Artikel 7 Leiding - Hoogspanning 1

7.1 Bestemmingsomschrijving

De voor 'Leiding - Hoogspanning 1' aangewezen gronden zijn, behalve voor de andere daar geldende bestemming(en), mede bestemd voor ondergrondse hoogspanningsverbindingen met een maximale spanning van 150 kV en de belemmeringsstrook, met de daarbijbehorende voorzieningen (zoals glasvezel, kabels, (buis-)leidingen, overkluizingen en mofputten) en bouwwerken geen gebouwen zijnde en anderen werken.

7.2 Bouwregels
7.2.1 Bouwen ten behoeve van hoogspanningsverbinding

Ongeacht het overige bepaalde in deze planregels geldt dat uitsluitend het bouwen van bouwwerken ten behoeve van de hoogspanningsverbinding is toegestaan, mits voldaan wordt aan de volgende regels:

  • a. gebouwen zijn niet toegestaan;
  • b. de bouwhoogte van bouwwerken, geen gebouwen zijnde bedraagt ten hoogste 4 m.
7.2.2 Bouwen ten behoeve van andere bestemmingen

Ongeacht het overige bepaalde in deze planregels geldt dat bouwen niet is toegestaan.

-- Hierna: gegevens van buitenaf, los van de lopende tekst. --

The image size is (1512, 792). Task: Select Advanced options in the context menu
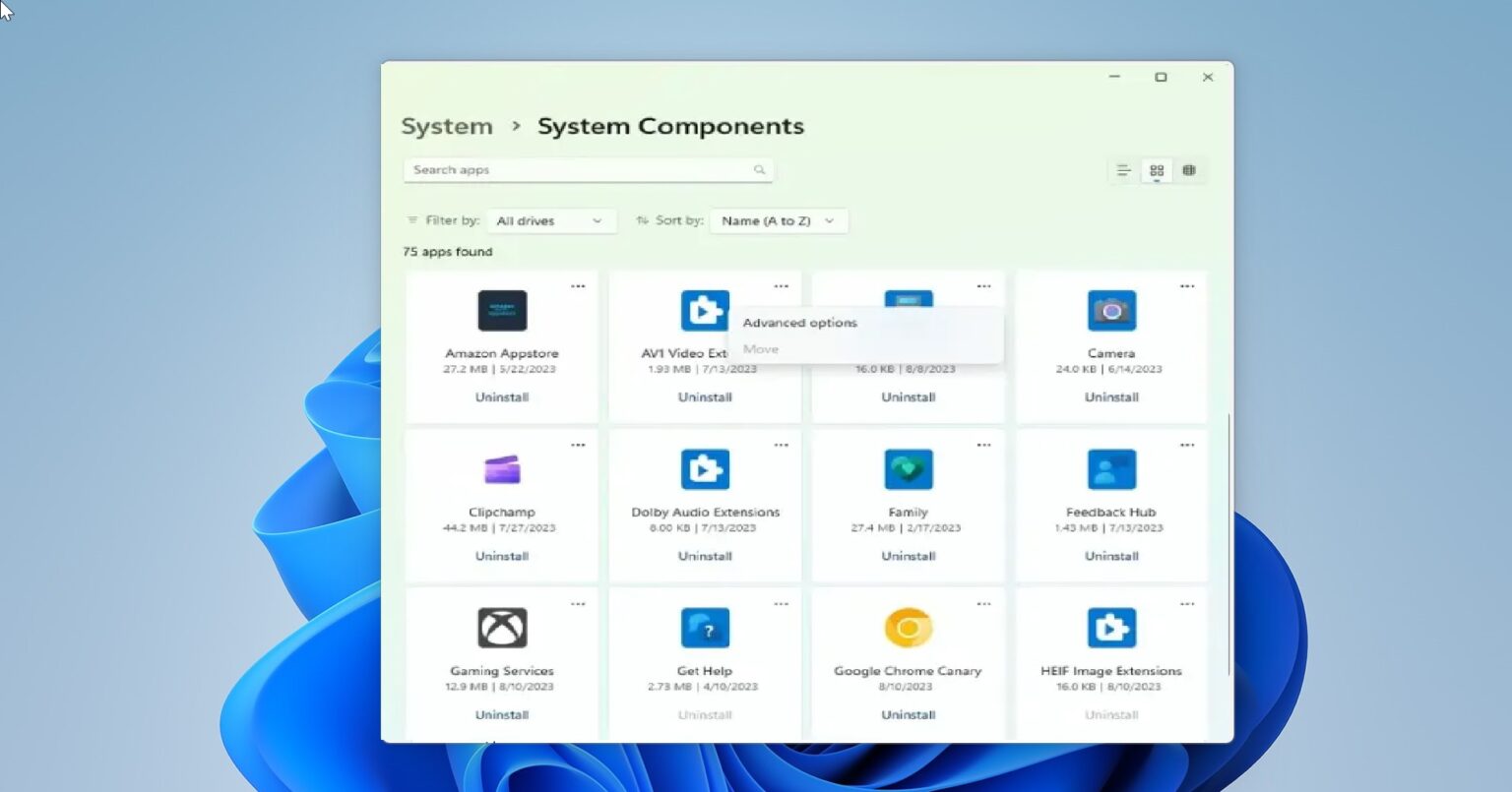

7.3 Afwijken van de bouwregels

Met een omgevingsvergunning kan worden afgeweken lid 7.2.2 voor het bouwen overeenkomstig de andere daar voorkomende bestemming(en), mits:

  • a. de belangen en de veiligheid van de betrokken hoogspanningsverbinding niet wordt geschaad;
  • b. en uit vooraf ingewonnen advies bij de betreffende netbeheerder is gebleken dat hiertegen uit oogpunt van doelmatig netbeheer geen bezwaar bestaat.
7.4 Omgevingsvergunning voor het uitvoeren van een werk, geen bouwerk zijnde of van werkzaamheden
7.4.1 Omgevingsvergunningplicht

Het is, in het belang van de hoogspanningsverbinding verboden om zonder omgevingsvergunning de volgende werken, geen bouwwerk zijnde of werkzaamheden uit te voeren op de in artikel 7.1 bestemde gronden:

  • a. het veranderen van het huidige maaiveldniveau door ontginnen, bodemverlagen of afgraven;
  • b. het aanbrengen van diepwortelende beplantingen en/of bomen, alsmede het rooien van beplantingen en bomen;
  • c. het uitvoeren van heiwerkzaamheden en het op een of ander wijze indrijven van voorwerpen;
  • d. diepploegen;
  • e. het aanleggen van andere kabels en leidingen dan in de bestemmingsomschrijving aangegeven, en daarmee verband houdende constructies;
  • f. het aanleggen van watergangen of het vergraven, verruimen of dempen van reeds bestaande watergangen, alsmede het verhogen of verlagen van het waterpeil;
  • g. het uitvoeren van grondroeractiviteiten anders dan normaal spit- en ploegwerk;
  • h. het uitvoeren van grondbewerkingen;
  • i. het uitvoeren van activiteiten met en/of opslag van stoffen die bij of krachtens het bepaalde in de Wet milieubeheer aangeduid zijn als milieugevaarlijk of één of meer van de volgende eigenschappen hebben: ontplofbaar, oxiderend, (zeer) licht ontvlambaar, (zeer) giftig, bijtend, irriterend of schadelijk.
7.4.2 Uitzondering

Het verbod zoals genoemd in lid 7.4.1 is niet van toepassing op werken en/of werkzaamheden:

  • a. die verband houden met de aanleg van de hoogspanningsverbinding;
  • b. betrekking hebben op normaal onderhoud en beheer ten dienste van de de hoogspanningsverbinding en de belemmeringsstrook;
  • c. die betrekking hebben op normaal onderhoud en beheer ten aanzien van de functies van de andere voorkomende bestemming(en);
  • d. die reeds in uitvoering zijn op het tijdstip van het van kracht worden van dit bestemmingsplan;
  • e. die mogen worden uitgevoerd krachtens een reeds verleende vergunning;
  • f. als bedoeld in de Wet informatie-uitwisseling waarvoor graafwerkzaamheden uitgevoerd moeten worden voor bovengrondse en ondergrondse netten en netwerken.
7.4.3 Toelaatbaarheid

De omgevingsvergunning zoals genoemd in lid 7.4.1 wordt uitsluitend verleend als:

  • a. de belangen en de veiligheid van de betrokken hoogspanningsverbinding niet worden geschaad;
  • b. en uit vooraf ingewonnen advies bij de betreffende netbeheerder is gebleken dat hiertegen uit oogpunt van doelmatig netbeheer geen bezwaar bestaat .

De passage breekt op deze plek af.